Beslissing van de Raad van Discipline in het ressort Den Haag van 18 december 2023 in de zaak 23-301/DH/RO naar aanleiding van het verzet tegen de beslissing van de voorzitter van de raad van discipline van 5 juli 2023 op de klacht van:

klager

over:    

verweerster    

1    VERLOOP VAN DE PROCEDURE
1.1    Op 18 december 2022 heeft klager bij de deken van de Orde van Advocaten in het arrondissement Rotterdam (hierna: de deken) een klacht ingediend over verweerster.
1.2    Op 24 april 2023 heeft de raad het klachtdossier met kenmerk R 2023/27 van de deken ontvangen. 
1.3    Bij beslissing van 5 juli 2023 heeft de voorzitter van de raad (hierna ook: de voorzitter) de klacht deels niet-ontvankelijk en deels kennelijk ongegrond verklaard.
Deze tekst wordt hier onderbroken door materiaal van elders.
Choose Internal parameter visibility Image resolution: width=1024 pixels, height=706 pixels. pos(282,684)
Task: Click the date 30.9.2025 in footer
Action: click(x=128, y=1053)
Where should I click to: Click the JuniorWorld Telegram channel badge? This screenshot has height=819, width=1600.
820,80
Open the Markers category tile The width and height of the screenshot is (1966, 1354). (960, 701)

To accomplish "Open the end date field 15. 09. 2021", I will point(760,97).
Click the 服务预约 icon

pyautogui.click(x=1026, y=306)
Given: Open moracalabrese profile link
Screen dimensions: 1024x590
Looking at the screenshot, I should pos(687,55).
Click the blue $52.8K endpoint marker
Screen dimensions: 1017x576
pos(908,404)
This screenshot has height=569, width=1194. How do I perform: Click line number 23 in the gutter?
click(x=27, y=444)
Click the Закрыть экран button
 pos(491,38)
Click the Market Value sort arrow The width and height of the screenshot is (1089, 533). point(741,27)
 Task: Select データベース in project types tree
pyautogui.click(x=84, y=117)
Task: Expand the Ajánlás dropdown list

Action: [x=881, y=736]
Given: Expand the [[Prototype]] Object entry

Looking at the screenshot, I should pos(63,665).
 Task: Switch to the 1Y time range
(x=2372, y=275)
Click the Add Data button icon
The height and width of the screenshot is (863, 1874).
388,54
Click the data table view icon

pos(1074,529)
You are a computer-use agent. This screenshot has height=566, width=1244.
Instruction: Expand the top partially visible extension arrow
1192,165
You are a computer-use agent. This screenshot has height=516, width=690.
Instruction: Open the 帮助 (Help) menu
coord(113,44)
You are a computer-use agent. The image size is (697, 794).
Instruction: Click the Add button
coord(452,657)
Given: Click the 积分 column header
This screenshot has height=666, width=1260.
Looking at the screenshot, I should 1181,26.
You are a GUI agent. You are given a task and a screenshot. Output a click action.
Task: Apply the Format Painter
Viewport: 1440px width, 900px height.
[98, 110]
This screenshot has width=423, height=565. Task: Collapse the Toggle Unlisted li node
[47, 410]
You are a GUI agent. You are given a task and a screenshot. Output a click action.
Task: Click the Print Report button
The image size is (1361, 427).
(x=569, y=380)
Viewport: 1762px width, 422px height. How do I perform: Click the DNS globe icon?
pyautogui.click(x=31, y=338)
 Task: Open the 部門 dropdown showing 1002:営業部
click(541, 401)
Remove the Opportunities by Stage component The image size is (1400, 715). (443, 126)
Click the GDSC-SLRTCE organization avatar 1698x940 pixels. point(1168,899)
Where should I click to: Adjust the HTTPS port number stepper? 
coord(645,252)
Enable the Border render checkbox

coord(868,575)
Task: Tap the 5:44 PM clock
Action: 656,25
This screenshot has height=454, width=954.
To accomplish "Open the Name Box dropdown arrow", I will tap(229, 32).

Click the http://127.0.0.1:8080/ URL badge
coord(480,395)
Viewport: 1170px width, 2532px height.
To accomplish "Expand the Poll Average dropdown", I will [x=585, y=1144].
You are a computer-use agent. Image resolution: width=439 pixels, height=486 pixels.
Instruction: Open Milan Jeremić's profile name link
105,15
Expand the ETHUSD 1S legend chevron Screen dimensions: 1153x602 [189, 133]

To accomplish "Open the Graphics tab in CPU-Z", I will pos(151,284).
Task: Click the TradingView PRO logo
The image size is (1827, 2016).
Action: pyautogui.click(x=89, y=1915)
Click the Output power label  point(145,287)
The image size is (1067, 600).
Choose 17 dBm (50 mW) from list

Deze beslissing is op 5 juli 2023 verzonden aan partijen.
1.4    Op 23 juli 2023 heeft klager verzet ingesteld tegen de beslissing van de voorzitter. De raad heeft het verzetschrift op dezelfde datum ontvangen.
1.5    Het verzet is behandeld op de zitting van de raad van 6 november 2023. Daarbij was klager aanwezig. Verweerster heeft de zitting via een videoverbinding bijgewoond.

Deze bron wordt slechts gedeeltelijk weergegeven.